Tom Marsh - Radishes and Soap

I had determined that my best policy, if I wished to survive, was to play along with the Jap civilians who worked in the shipyard and to make myself obliging and useful. Most of the prisoners did the same with the result that we were able to obtain small favors and sometimes a little extra food.

Having had experience in civil life in mixing paints I was given a job that kept me around the shop, cleaning and repairing brushes, mixing paint, making pails from old drums and finally looking after the fire. This last meant hunting for fuel, as none was provided. We were all interested in keeping the fire going.

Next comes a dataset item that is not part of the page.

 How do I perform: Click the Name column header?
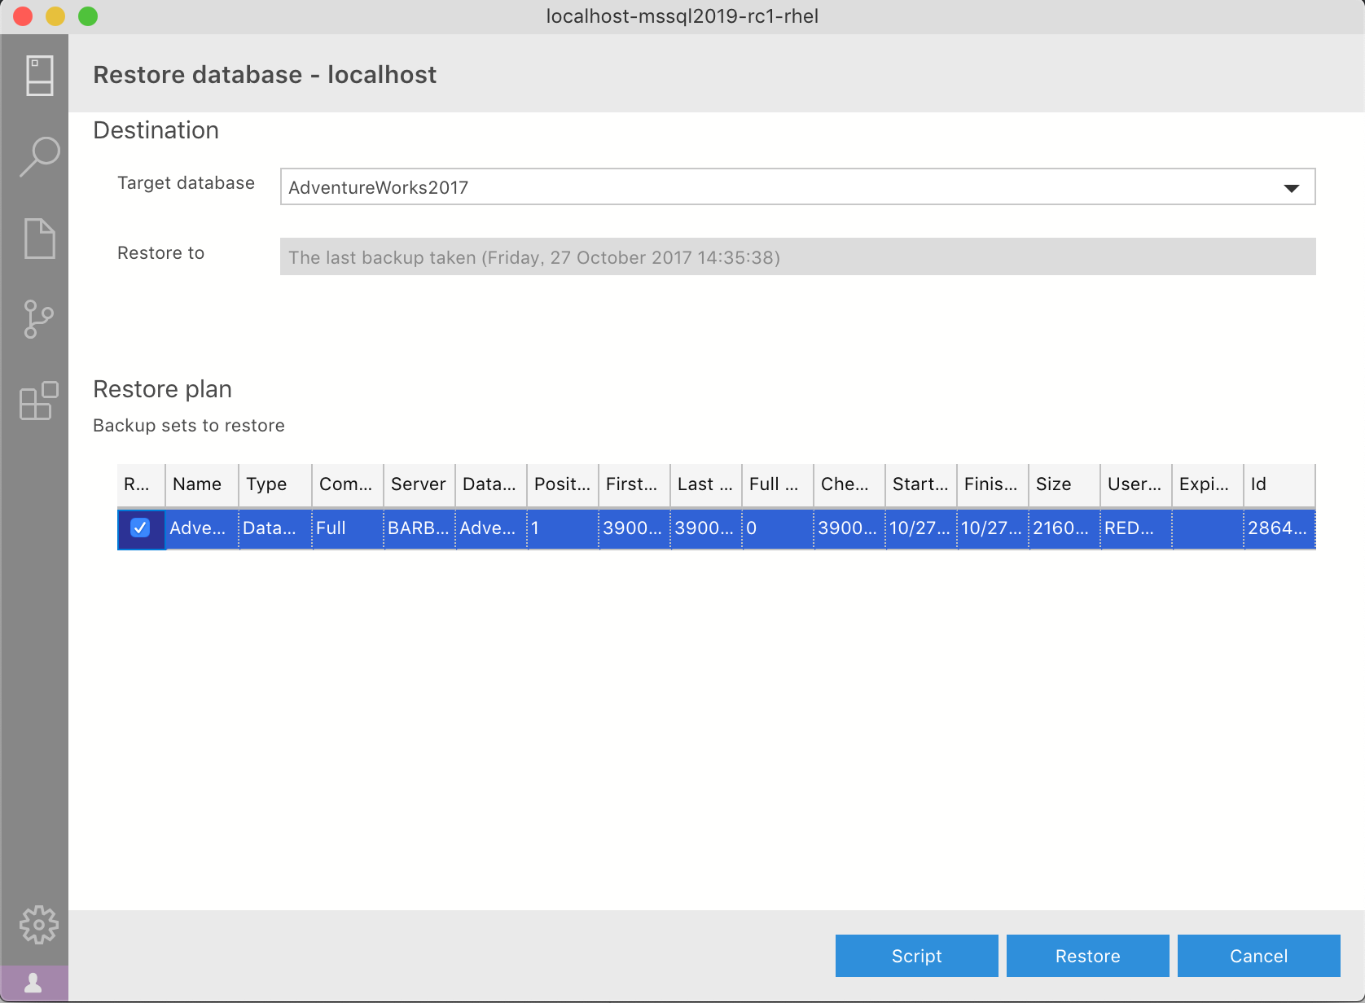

When it was cold and damp it was a great comfort to the men working on the ships to be able to warm themselves for a while before going back to our camp.

Devious were the ways we obtained fuel. No one dared to leave anything around the shipyard that was either movable or inflammable. Even parts of the building were torn off. One particular cold spell when we were desperate for fuel we obtained quite a supply. In another part of the yards a gang of prisoners had erected a wooden scaffold for some repair to a building. The repairs finished the scaffold was not removed immediately, so a gang from our shop marched smartly up to the scaffold and under the noses of the guard, who could not tell one white prisoner from another, dismantled it. They carried the planks to the back of the paint shed where they were quickly broken up and stored for use as fuel. Later when the Japs came to remove the scaffold they were mystified as to where it had gone. They never found out.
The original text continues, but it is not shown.